------ Material shown
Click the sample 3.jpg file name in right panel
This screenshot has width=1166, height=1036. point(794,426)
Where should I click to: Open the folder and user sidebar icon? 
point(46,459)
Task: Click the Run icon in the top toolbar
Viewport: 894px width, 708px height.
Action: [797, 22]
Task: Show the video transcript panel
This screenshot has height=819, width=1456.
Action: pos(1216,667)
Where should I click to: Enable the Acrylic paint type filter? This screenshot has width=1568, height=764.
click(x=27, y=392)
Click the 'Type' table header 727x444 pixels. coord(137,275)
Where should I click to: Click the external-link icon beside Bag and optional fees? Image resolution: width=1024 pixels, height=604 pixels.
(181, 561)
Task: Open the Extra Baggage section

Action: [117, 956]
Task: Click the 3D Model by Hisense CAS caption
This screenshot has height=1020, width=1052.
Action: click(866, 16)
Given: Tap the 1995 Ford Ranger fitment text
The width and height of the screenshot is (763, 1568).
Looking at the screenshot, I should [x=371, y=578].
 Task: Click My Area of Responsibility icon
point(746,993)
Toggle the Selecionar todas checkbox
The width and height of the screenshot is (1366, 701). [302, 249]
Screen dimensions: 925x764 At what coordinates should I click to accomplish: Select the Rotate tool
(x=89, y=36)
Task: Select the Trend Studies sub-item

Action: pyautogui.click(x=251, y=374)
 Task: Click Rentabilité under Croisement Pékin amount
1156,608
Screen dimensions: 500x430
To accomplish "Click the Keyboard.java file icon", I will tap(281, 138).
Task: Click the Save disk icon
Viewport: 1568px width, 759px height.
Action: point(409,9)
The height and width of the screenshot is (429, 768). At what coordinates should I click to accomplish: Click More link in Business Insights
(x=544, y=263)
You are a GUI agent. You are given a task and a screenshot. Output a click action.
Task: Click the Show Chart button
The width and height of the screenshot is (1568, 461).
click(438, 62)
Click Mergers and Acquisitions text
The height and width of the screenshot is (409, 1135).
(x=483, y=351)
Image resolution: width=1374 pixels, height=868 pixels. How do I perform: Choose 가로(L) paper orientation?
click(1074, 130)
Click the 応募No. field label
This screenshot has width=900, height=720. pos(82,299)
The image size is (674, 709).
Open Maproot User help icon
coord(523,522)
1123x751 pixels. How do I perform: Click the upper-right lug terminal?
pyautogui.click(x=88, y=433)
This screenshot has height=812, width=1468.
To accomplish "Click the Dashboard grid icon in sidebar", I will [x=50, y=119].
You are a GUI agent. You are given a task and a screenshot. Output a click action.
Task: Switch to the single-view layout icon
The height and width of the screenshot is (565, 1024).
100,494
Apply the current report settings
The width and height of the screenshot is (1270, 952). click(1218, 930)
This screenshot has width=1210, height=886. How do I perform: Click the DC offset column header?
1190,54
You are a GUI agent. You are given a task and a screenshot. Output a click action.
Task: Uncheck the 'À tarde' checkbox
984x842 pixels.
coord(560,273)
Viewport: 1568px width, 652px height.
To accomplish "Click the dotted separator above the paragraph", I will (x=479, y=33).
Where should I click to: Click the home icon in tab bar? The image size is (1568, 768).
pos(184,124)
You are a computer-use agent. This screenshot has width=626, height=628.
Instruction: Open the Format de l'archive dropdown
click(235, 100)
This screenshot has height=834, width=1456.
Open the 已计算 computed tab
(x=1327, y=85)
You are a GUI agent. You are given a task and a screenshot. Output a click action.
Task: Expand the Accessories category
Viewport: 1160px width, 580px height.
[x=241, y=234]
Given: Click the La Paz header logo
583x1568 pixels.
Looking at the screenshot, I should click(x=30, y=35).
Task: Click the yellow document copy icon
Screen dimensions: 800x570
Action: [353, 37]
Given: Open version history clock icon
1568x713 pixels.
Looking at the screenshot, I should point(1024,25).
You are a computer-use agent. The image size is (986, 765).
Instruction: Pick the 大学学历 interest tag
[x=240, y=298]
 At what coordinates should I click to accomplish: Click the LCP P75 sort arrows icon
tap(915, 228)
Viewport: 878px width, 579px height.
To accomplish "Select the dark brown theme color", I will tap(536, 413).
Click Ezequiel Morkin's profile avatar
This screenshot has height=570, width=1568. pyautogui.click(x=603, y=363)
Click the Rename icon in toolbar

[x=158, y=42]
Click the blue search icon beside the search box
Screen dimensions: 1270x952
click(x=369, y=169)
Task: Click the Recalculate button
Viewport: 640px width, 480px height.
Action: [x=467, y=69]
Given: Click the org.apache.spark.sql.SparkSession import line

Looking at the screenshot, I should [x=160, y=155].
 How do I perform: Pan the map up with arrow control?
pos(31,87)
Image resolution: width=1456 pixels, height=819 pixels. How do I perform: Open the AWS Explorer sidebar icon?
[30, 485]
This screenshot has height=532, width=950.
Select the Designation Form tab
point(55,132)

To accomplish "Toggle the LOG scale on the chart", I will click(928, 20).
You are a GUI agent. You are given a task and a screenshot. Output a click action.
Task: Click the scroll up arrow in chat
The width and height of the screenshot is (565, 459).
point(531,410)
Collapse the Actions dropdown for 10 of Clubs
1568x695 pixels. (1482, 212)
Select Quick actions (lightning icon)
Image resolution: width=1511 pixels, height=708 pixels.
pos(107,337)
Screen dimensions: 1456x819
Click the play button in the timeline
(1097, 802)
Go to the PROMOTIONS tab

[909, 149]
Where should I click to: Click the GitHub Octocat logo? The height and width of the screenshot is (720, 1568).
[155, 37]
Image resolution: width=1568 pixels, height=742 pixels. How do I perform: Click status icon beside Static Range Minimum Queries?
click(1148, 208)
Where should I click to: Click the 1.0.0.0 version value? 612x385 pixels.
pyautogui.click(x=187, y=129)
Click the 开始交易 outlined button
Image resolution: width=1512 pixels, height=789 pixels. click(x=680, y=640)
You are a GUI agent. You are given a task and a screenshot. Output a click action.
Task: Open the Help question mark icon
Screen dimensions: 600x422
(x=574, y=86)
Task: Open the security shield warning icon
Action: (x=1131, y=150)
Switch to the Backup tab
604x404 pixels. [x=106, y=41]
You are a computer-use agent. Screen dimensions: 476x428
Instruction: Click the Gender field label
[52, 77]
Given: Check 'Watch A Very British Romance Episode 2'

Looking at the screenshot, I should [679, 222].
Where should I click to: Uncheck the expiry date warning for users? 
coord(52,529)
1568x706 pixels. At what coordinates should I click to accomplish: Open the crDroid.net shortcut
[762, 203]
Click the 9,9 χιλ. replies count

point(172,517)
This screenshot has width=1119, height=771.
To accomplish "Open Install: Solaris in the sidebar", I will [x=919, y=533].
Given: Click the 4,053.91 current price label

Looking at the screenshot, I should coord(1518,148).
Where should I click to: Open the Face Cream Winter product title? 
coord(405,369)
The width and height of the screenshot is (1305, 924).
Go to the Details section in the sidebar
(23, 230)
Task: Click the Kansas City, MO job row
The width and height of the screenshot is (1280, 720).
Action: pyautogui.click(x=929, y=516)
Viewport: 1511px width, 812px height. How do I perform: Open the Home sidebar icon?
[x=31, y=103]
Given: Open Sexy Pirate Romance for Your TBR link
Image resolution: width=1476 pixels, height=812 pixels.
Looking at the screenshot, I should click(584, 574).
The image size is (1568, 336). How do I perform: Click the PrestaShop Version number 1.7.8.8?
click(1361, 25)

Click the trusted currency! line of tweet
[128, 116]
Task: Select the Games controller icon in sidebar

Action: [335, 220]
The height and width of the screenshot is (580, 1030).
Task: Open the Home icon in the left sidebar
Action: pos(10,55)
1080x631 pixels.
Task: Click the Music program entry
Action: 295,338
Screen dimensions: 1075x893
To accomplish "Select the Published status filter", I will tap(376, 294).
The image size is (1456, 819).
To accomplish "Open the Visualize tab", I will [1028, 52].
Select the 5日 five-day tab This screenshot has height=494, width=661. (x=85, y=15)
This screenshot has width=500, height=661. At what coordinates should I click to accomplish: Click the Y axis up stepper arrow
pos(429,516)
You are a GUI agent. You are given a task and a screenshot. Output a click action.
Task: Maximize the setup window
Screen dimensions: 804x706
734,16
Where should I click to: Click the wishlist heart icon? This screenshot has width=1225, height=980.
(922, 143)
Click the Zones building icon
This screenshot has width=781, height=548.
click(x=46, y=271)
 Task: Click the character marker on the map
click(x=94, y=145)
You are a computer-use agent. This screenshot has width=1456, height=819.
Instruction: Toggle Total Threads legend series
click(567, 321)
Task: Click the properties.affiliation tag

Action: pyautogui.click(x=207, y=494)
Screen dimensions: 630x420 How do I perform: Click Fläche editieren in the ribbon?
------------
Instructions to follow = Render the lines of the listing above, from its first line up to and including the line containing "Click the 'Type'", as a JSON list of strings with one string per line, leaving out any blank lines.

Answer to the task =
[
  "Click the sample 3.jpg file name in right panel",
  "This screenshot has width=1166, height=1036. point(794,426)",
  "Where should I click to: Open the folder and user sidebar icon? ",
  "point(46,459)",
  "Task: Click the Run icon in the top toolbar",
  "Viewport: 894px width, 708px height.",
  "Action: [797, 22]",
  "Task: Show the video transcript panel",
  "This screenshot has height=819, width=1456.",
  "Action: pos(1216,667)",
  "Where should I click to: Enable the Acrylic paint type filter? This screenshot has width=1568, height=764.",
  "click(x=27, y=392)",
  "Click the 'Type' table header 727x444 pixels. coord(137,275)"
]